● **TO DO**: In the entries that follow, the first line to write out is the one containing "Task: Click the back arrow in the file dialog", and the last is the one containing "Click the red eraser clear-filter button". Reproduce that stretch exactly, with nothing before or after it.

● **TASK MATERIAL**:
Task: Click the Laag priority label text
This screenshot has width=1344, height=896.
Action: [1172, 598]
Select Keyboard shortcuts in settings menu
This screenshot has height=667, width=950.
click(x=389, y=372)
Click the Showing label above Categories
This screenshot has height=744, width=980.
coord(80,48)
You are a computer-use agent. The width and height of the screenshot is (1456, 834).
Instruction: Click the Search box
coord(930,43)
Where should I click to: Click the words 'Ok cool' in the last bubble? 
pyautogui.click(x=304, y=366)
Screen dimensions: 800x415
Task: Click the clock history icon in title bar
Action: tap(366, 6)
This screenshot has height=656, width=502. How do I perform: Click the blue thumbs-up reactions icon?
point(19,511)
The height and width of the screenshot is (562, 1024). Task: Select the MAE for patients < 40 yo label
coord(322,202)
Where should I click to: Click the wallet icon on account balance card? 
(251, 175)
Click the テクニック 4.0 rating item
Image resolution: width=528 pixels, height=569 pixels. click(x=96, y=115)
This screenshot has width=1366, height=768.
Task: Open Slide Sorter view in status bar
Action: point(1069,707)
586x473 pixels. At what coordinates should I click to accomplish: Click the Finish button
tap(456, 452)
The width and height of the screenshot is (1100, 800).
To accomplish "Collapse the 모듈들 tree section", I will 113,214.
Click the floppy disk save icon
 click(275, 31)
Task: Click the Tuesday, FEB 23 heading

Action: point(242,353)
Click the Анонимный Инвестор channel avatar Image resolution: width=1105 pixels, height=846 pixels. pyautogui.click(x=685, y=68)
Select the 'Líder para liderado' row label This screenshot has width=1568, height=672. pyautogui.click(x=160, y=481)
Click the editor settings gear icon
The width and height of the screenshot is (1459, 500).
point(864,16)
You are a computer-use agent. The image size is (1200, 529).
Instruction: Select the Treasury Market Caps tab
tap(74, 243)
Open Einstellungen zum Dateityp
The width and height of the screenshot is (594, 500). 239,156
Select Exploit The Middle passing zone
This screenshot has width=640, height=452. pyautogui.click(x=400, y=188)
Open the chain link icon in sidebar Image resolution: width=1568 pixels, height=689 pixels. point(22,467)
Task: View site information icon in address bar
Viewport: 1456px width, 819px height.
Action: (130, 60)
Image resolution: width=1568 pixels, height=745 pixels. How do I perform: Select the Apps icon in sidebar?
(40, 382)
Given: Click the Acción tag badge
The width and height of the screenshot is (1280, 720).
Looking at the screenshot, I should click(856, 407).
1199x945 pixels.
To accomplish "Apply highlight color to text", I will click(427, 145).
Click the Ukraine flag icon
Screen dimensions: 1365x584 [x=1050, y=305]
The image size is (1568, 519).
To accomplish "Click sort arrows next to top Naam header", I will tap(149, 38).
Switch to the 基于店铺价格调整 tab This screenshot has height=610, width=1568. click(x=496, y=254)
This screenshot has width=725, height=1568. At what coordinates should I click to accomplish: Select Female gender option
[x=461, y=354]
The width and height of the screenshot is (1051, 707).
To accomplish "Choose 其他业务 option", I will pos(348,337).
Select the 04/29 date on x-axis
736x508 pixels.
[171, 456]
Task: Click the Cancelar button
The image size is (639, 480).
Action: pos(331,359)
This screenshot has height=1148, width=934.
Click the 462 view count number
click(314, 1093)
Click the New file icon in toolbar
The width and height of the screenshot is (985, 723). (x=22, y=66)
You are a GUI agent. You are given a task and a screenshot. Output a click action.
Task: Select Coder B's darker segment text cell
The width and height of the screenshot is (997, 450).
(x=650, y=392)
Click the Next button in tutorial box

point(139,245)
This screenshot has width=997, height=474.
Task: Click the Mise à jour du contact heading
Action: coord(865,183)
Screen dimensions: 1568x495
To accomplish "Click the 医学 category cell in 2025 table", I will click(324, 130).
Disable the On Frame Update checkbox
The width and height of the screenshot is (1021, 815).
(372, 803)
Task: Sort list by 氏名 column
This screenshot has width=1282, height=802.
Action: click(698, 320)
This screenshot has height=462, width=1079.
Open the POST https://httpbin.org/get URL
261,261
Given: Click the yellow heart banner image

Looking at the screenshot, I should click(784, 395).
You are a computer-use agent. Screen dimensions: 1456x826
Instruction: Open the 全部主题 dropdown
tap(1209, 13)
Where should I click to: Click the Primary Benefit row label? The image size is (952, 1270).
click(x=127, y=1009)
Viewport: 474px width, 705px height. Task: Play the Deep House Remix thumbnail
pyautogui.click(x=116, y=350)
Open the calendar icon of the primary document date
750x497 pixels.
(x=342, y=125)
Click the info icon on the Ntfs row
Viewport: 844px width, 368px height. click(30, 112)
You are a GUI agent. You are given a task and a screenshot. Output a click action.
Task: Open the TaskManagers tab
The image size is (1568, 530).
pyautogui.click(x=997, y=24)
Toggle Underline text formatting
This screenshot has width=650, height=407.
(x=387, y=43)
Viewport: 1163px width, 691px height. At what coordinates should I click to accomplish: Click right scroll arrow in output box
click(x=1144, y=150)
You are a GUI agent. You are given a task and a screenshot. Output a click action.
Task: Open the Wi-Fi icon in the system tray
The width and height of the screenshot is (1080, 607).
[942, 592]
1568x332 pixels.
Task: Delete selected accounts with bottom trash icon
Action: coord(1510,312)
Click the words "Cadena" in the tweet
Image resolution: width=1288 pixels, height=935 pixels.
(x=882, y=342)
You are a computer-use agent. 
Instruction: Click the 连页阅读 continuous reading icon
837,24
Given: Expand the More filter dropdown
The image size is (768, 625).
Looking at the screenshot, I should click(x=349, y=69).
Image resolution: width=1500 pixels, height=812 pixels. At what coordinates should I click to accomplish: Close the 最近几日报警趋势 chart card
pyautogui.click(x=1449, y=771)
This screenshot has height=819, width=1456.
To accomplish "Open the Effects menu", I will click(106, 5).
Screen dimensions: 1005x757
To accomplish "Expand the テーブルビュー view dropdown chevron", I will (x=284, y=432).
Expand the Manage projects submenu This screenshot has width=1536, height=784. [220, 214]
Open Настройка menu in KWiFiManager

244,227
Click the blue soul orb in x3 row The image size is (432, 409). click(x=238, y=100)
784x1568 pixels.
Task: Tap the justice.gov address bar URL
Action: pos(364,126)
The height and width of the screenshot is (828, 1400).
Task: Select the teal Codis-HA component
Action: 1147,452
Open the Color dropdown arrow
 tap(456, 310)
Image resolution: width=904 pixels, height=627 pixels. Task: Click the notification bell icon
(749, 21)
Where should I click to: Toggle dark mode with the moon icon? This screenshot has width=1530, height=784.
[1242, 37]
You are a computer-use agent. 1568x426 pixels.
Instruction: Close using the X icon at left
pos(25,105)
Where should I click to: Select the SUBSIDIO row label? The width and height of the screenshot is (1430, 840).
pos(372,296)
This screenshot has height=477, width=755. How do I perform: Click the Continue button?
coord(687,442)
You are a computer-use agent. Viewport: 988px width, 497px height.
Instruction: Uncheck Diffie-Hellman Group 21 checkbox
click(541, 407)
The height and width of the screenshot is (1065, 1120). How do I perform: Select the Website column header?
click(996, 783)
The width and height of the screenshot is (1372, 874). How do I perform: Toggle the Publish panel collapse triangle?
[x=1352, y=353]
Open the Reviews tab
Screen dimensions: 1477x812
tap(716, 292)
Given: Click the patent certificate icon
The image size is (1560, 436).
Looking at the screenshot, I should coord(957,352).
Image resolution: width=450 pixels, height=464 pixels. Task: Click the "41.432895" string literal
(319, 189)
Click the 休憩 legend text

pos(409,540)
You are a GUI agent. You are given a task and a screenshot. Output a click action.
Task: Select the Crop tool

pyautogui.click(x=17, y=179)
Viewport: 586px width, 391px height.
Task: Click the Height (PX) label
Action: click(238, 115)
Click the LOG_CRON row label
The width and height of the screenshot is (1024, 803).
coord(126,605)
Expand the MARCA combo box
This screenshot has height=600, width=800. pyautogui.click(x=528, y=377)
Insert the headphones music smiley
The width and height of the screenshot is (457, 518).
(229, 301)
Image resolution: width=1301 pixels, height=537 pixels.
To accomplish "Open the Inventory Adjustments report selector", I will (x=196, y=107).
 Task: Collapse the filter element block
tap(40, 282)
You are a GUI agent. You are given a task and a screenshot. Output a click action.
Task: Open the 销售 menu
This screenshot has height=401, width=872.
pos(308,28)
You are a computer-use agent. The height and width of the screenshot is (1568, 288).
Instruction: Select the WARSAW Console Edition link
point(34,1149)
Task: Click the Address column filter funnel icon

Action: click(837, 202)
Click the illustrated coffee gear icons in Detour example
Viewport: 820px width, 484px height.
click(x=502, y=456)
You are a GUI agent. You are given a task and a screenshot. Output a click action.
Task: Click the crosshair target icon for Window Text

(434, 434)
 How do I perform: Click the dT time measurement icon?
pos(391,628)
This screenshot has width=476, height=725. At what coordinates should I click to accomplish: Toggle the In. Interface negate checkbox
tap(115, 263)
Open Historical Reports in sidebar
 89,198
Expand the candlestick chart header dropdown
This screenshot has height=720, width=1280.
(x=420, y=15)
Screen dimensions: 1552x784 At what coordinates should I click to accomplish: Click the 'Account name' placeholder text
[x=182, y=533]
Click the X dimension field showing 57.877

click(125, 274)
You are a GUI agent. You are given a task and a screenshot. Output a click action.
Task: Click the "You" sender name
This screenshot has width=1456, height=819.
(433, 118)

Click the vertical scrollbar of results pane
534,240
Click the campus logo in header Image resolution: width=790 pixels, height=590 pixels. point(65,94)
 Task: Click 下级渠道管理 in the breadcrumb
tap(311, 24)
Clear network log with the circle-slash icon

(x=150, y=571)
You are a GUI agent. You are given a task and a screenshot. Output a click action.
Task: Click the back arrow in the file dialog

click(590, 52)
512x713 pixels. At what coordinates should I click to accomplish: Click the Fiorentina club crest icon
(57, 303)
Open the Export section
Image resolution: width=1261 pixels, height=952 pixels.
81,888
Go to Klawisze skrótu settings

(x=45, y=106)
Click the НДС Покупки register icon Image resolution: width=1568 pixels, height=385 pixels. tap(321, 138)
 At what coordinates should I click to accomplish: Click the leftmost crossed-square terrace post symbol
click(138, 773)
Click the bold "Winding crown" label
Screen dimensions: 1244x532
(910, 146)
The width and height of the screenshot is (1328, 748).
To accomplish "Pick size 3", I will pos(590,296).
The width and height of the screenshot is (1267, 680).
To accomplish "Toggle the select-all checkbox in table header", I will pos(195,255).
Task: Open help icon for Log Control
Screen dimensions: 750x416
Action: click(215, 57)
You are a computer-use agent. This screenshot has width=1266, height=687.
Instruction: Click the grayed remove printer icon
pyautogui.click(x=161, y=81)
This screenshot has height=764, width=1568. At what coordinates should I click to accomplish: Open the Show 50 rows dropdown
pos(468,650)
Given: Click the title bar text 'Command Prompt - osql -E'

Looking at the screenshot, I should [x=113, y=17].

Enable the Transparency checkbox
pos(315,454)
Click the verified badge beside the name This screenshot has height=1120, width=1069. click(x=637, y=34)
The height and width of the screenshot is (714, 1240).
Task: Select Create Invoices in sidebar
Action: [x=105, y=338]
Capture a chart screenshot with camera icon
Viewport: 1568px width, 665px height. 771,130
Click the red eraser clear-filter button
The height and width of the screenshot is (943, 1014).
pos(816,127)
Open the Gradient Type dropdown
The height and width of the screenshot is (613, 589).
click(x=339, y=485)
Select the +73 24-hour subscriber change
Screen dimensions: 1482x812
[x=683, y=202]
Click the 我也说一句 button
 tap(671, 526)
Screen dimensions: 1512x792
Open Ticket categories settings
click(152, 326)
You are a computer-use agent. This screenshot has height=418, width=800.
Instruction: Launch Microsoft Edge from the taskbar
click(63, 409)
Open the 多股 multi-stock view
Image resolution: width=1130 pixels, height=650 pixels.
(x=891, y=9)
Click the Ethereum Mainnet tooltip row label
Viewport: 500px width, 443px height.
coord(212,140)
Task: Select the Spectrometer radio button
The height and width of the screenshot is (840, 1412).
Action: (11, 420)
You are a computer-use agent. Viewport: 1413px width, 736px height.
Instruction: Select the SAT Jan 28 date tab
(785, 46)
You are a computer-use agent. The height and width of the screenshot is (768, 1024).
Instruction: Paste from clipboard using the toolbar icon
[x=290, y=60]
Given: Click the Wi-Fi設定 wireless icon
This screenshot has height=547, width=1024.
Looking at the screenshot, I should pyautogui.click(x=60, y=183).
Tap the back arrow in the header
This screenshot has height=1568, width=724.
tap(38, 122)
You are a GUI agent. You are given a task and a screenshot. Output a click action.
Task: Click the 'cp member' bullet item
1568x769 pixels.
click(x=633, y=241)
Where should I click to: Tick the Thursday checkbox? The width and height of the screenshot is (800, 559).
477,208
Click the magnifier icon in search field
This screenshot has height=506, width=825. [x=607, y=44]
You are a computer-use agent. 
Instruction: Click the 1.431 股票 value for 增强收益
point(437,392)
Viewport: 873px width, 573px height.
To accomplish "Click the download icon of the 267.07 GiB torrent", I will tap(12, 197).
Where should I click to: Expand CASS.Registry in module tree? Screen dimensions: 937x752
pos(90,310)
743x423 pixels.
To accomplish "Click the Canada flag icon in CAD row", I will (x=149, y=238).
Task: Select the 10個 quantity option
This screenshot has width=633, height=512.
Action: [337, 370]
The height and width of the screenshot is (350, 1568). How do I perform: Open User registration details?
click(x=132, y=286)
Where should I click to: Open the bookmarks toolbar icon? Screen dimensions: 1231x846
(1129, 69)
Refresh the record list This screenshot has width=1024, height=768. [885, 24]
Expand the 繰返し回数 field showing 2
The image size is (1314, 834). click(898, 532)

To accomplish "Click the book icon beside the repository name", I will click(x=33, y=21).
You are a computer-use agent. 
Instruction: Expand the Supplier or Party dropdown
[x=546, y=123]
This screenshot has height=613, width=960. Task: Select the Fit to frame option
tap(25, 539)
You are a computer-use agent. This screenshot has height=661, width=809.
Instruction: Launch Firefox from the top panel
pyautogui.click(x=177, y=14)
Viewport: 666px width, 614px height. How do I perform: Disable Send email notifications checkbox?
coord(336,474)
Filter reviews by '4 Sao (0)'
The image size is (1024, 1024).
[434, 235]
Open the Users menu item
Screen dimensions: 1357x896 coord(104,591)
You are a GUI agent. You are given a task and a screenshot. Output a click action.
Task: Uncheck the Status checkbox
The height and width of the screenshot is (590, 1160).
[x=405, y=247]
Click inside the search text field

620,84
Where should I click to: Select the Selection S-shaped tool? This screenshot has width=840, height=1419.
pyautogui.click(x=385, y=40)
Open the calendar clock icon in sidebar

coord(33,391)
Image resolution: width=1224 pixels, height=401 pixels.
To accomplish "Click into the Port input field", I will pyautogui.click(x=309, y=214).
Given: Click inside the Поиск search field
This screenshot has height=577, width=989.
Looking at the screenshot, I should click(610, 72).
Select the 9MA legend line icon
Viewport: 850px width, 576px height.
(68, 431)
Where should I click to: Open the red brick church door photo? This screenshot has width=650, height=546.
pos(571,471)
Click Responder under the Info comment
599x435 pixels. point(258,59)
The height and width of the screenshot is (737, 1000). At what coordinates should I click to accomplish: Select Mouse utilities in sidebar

● **WRITTEN RESPONSE**:
Task: Click the back arrow in the file dialog

click(590, 52)
512x713 pixels. At what coordinates should I click to accomplish: Click the Fiorentina club crest icon
(57, 303)
Open the Export section
Image resolution: width=1261 pixels, height=952 pixels.
81,888
Go to Klawisze skrótu settings

(x=45, y=106)
Click the НДС Покупки register icon Image resolution: width=1568 pixels, height=385 pixels. tap(321, 138)
 At what coordinates should I click to accomplish: Click the leftmost crossed-square terrace post symbol
click(138, 773)
Click the bold "Winding crown" label
Screen dimensions: 1244x532
(910, 146)
The width and height of the screenshot is (1328, 748).
To accomplish "Pick size 3", I will pos(590,296).
The width and height of the screenshot is (1267, 680).
To accomplish "Toggle the select-all checkbox in table header", I will pos(195,255).
Task: Open help icon for Log Control
Screen dimensions: 750x416
Action: click(215, 57)
You are a computer-use agent. This screenshot has width=1266, height=687.
Instruction: Click the grayed remove printer icon
pyautogui.click(x=161, y=81)
This screenshot has height=764, width=1568. At what coordinates should I click to accomplish: Open the Show 50 rows dropdown
pos(468,650)
Given: Click the title bar text 'Command Prompt - osql -E'

Looking at the screenshot, I should [x=113, y=17].

Enable the Transparency checkbox
pos(315,454)
Click the verified badge beside the name This screenshot has height=1120, width=1069. click(x=637, y=34)
The height and width of the screenshot is (714, 1240).
Task: Select Create Invoices in sidebar
Action: [x=105, y=338]
Capture a chart screenshot with camera icon
Viewport: 1568px width, 665px height. 771,130
Click the red eraser clear-filter button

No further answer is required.